Many posts have dealt with tariffs and trade. U.S. Solicitor General D. John Sauer argued that the International Emergency Economic Powers Act gave Trump the power to impose tariffs.
JUSTICE GORSUCH: You're saying there's inherent authority in foreign affairs, all foreign affairs, so regulate commerce, duties and --and --and --and tariffs and war. It's inherent authority all the way down, you say. Fine. Congress decides tomorrow, well, we're tired of this legislating business. We're just going to hand it all off to the President. What would stop Congress from doing that?
GENERAL SAUER: That would be different than a situation where there are metes and bounds, so to speak. It would be a wholesale abdication.
JUSTICE GORSUCH: You say we --we -- we are not here to judge metes and bounds when the foreign affairs. That's what I'm struggling with. You'd have to have some test. And if it isn't the intelligible principle test or something more --with more bite than that, you're saying it's something less. Well, what is that less?
GENERAL SAUER: I think what the Court has said in its opinions is just that it applies with much less force, more limited application in this context. So perhaps the right way to approach it is a very, very deferential application of the intelligible --intelligible principle test, that --that sort of wholesale abdication of --don't like to --
JUSTICE GORSUCH: All right. So now you're admitting that there is some nondelegation principle at play here and, therefore, major questions as well, is that right?
GENERAL SAUER: If so, very limited, you know, very, very deferential --
JUSTICE GORSUCH: Okay.
GENERAL SAUER: --and limited is what --and, again, the phrase that Justice Jackson used is it just does not apply, at least --
JUSTICE GORSUCH: I know, but that's where you started off, and now you've retreated from that as I understand it.
GENERAL SAUER: Well, I think we would as our frontline position assert a stronger position, but if the Court doesn't accept it, then, if there is a highly deferential version --
JUSTICE GORSUCH: Can you give me a reason to accept it, though?
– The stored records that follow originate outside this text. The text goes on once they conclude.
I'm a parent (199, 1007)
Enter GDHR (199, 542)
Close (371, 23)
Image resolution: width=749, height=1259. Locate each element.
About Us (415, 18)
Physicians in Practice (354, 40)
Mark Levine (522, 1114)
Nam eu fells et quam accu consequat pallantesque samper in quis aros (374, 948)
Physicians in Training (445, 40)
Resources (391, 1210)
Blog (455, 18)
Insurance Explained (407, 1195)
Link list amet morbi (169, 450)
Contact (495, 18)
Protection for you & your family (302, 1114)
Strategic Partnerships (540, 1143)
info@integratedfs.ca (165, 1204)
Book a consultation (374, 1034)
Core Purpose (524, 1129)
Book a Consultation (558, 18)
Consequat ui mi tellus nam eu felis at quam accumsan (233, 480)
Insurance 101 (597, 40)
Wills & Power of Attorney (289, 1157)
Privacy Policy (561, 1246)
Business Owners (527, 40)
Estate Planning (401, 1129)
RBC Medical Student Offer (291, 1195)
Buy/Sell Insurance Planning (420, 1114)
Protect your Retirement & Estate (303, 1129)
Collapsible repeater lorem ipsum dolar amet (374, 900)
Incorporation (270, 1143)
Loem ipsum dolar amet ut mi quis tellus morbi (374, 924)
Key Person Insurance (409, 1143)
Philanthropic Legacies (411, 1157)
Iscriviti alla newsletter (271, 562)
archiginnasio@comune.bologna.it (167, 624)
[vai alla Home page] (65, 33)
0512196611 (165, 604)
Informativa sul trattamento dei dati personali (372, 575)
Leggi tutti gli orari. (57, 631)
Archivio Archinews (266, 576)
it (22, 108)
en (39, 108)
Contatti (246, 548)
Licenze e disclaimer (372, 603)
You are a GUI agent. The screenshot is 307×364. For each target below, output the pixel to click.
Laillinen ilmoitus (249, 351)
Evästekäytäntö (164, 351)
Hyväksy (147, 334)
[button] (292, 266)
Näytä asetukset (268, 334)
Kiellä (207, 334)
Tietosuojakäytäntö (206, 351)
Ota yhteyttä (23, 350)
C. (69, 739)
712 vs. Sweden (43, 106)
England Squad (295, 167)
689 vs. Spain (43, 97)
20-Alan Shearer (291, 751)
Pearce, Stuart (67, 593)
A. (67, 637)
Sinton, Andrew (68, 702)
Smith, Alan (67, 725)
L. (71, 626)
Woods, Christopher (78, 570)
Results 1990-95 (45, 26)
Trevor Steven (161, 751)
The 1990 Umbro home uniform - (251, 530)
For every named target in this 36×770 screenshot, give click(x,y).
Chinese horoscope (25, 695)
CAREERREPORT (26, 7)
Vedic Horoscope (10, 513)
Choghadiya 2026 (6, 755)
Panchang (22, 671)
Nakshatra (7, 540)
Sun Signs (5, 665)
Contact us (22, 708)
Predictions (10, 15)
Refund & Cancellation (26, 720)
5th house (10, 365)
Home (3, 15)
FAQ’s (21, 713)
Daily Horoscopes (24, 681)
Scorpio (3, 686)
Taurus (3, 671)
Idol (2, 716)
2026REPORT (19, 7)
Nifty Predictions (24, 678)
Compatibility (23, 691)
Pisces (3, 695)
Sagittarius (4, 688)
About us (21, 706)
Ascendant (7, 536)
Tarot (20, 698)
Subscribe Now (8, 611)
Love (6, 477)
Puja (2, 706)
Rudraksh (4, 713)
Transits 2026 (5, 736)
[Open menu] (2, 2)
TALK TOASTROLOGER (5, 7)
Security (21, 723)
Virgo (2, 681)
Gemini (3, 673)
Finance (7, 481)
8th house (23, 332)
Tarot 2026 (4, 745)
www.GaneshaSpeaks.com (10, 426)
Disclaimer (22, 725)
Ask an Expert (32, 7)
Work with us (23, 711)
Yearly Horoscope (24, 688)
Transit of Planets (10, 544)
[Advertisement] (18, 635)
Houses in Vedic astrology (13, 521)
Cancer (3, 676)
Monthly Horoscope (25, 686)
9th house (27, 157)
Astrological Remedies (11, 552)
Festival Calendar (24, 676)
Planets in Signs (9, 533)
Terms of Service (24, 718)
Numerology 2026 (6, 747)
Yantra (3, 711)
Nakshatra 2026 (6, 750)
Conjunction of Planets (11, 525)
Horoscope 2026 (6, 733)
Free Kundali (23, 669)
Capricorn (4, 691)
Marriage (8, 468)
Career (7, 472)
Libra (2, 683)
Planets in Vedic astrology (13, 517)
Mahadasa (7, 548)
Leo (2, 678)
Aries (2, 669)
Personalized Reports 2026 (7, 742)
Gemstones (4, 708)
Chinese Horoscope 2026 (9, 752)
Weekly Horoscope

That's what I'm struggling and waiting for. What's the reason to accept the notion that Congress can hand off the power to declare war to the President?
GENERAL SAUER: Well, we don't contend that. Again, that would be --
JUSTICE GORSUCH: Well, you do. You say it's unreviewable, that there's no manageable standard, nothing to be done. And now you're --I think you --tell me if I'm wrong. You've backed off that position.
GENERAL SAUER: Maybe that's fair to say.